Managing references is an important yet borisome routine for academic researchers like me. Recently, with the help of Mendeley, I have much improved my workflow for reference management.

My old workflow

  1. Papers are scattered. Perhaps like many of you, I usually work on multiple projects at the same time. For each project, I will have a folder, say, projects/project-X/papers where I put all relevant papers for project X. In addition, as I use bibtex, I will have a bib file project-X.bib in the same folder as well. The benefit of doing so is obvious: you can easily find all papers with the same topic as project X. But as you can imagine, there are several drawbacks. First of all, it might well be the case that a paper is revelant to several projects and as a result I often end up with several copies of the same paper. What’s more, I have to maintain several bib files to keep them all update to date.

  2. Most of the workflow is manual. After I download a paper I will have to rename it manually (not only because it is really uncomfortable for someone with OCD like me to leave a file with its original name, but also for the benefit of looking it up in the future). Later on when I decide to cite it, I will have to google it again to get its bibtex added to project-x.bib, and possibly also project-y.bib, project-Z.bib…

My new workflow

With the help of Mendeley, I have come up with a much better, new workflow.

  1. All papers are in one place. Now papers from different projects are all in a single folder /projects/papers and there is only one bib file papers.bib there. In such way I have no duplicates and only need to take care of one bib file.

  2. Most of the workflow is automated. Here are the tricks.
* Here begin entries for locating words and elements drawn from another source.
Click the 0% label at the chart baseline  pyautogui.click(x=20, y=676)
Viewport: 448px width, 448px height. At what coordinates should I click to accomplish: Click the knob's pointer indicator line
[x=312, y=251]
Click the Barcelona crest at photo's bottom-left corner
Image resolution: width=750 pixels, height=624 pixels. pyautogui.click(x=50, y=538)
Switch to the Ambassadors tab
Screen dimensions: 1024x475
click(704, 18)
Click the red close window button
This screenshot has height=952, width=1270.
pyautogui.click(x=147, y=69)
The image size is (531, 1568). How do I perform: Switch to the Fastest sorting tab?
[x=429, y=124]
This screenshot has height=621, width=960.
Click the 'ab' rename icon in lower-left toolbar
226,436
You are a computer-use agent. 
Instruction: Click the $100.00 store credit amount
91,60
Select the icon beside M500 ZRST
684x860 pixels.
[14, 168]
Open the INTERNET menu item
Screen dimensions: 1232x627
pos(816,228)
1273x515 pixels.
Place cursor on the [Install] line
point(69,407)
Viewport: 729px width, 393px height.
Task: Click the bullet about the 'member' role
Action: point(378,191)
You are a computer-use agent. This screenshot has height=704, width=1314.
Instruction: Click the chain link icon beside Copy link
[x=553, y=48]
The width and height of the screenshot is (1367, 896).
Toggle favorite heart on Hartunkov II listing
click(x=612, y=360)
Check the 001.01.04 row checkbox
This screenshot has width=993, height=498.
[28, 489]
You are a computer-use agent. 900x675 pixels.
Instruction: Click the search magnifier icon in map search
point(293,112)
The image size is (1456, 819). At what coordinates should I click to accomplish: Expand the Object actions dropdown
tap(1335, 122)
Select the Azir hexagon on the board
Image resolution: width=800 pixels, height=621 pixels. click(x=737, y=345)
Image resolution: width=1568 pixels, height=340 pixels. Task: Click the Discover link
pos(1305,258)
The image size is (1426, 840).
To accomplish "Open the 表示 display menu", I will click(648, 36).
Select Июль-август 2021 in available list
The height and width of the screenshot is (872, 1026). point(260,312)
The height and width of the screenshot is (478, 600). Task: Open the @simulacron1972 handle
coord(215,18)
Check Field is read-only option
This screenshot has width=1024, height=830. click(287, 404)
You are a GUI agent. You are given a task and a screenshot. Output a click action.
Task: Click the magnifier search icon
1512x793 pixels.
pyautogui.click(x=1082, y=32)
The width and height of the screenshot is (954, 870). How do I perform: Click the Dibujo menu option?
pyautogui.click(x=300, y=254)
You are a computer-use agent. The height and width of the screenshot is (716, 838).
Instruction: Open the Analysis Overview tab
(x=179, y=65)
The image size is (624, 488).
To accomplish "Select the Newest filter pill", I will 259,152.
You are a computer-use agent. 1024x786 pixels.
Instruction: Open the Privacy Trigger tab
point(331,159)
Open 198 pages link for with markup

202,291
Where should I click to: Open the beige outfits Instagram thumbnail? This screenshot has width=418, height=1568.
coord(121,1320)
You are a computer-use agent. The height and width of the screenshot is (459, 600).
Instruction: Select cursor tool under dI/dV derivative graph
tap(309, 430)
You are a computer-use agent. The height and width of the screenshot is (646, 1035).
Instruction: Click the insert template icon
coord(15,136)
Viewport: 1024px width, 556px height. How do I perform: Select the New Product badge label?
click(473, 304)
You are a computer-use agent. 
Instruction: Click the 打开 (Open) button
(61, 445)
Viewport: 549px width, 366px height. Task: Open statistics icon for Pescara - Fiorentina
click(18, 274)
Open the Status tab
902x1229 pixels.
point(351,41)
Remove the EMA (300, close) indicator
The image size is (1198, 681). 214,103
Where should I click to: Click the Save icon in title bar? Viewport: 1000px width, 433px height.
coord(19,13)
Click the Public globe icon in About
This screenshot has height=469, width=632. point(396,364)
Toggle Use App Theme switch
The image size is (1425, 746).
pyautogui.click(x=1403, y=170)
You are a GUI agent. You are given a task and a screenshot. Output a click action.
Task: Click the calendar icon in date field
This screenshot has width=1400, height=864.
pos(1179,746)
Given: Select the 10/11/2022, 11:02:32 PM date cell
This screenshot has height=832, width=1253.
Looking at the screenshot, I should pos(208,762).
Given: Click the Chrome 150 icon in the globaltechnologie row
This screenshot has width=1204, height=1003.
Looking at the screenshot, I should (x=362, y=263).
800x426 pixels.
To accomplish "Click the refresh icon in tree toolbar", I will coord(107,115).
  • First, Mendeley can help watch the folder /projects/papers such that whenever I download a new paper there, it will be automatically added to Mendeley’s library and matched against its catalogue to fetch all essential information such as authors, year, and etc. One thing good to know is that this automatic fetching does not work every time, especially with old papers in scanned pdf. In such cases, I will get the paper’s doi (which normally can be found on the paper’s jounal page) and supplement it into Mendely which then helps to complete all the rest missing information.
  • As for the bib file, Mendely can link your reference library to the papers.bib file and it will be automatically updated whenever a new paper is added or modified. As a result, the bib file can always stay up to date. But of course that demands a clean library, which admittedly may not be easy when starting with lots of messy legacy files!
  • Last but not the least, Mendeley can also help rename the original pdf files based on their information and the naming rules is quite flexible. Besides, the renaming can be done in bulk. What a bless for people with OCDs!
  1. Systematic paper look-up is much easier and faster. Having a virtual library in Mendely enables me to filter papers by authors, journals, user-defined tags and etc., which is much more versatile than creating separate physical folders to contain papers of different projects/topics.